The flaw is due to how the Windows Domain Name System servers handle requests and affects all Windows servers that have been configured as DNS servers. The flaw can be exploited remotely by sending a specially crafted request to the Windows DNS Server.
The DNS serves as a phone book for the internet and is used to link an IP address to a domain name, which allows that resource to be located. When a query is sent to the Windows DNS Server, if the query cannot be answered it is forwarded to one of 13 root DNS servers that have the information to answer the query and locate the resource.
The Check Point researchers demonstrated they could change the DNS server to which the query is sent and get the vulnerable Windows DNS server to parse responses from a name server under their control. They then sent a response that allowed them to exploit the vulnerability – sending a DNS response that contained a larger than expected SIG record. By doing so, they were able to trigger a heap-based buffer overflow and gain domain administrator rights over the server, which would allow a full takeover of the organization’s IT infrastructure.
In their demonstration, the researchers demonstrated how a local attack could be performed by convincing a user to click a link in a phishing email. They were also able to replicate the attack remotely by smuggling DNS inside HTTP requests using Microsoft Explorer and Microsoft Edge browsers.

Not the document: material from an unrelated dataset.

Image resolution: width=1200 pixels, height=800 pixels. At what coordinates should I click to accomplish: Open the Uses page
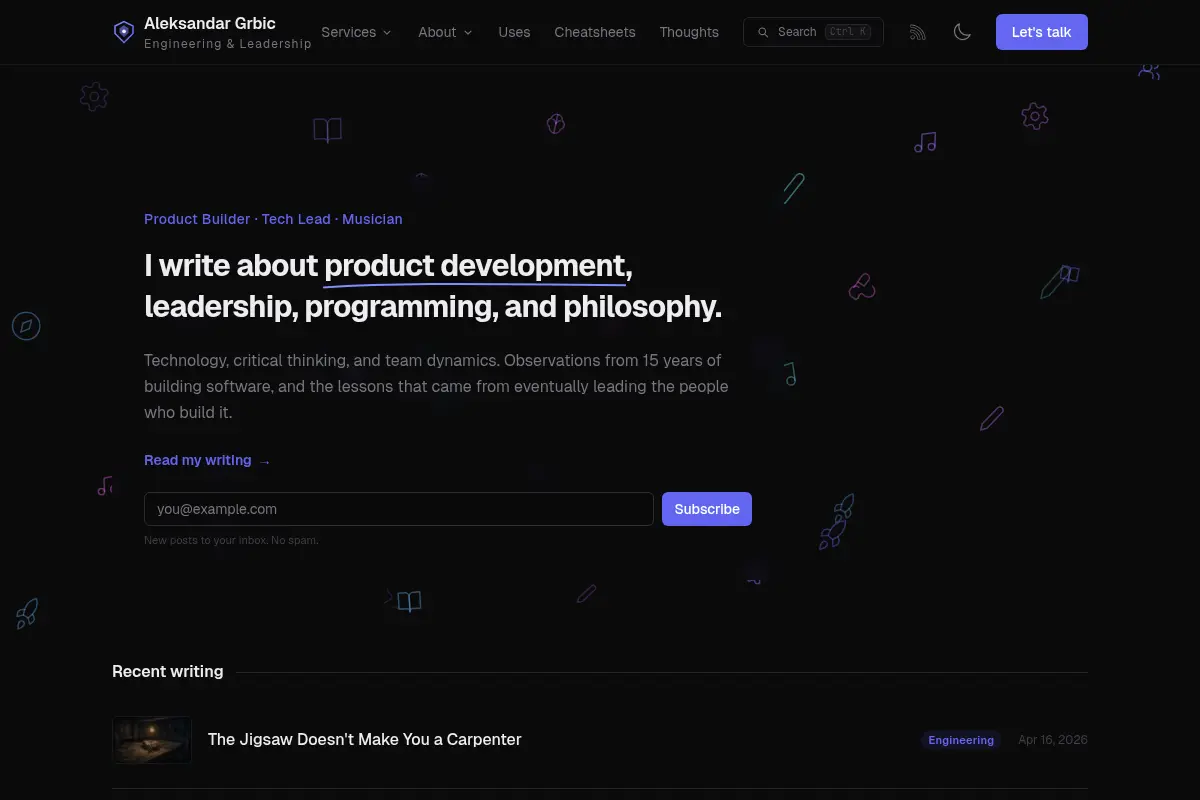point(514,32)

While there are currently no known cases of exploitation of the flaw in the wild, the vulnerability will be attractive for hackers given the number of organizations affected and the severity of the flaw. An attacker would be able to run arbitrary code in the context of the local system account and take full control of the server, then use it as a distribution point to attack all other vulnerable servers and spread malware. Exploitation of the vulnerable is therefore likely so immediate patching is required.
If it is not possible to apply the patch immediately, a workaround is available that will prevent the flaw from being exploited until the patch can be applied. This involves making a change to the registry which will prevent the Windows DNS Server from responding to inbound TCP-based DNS response packets above the maximum allowed size, thus preventing exploitation of the vulnerability.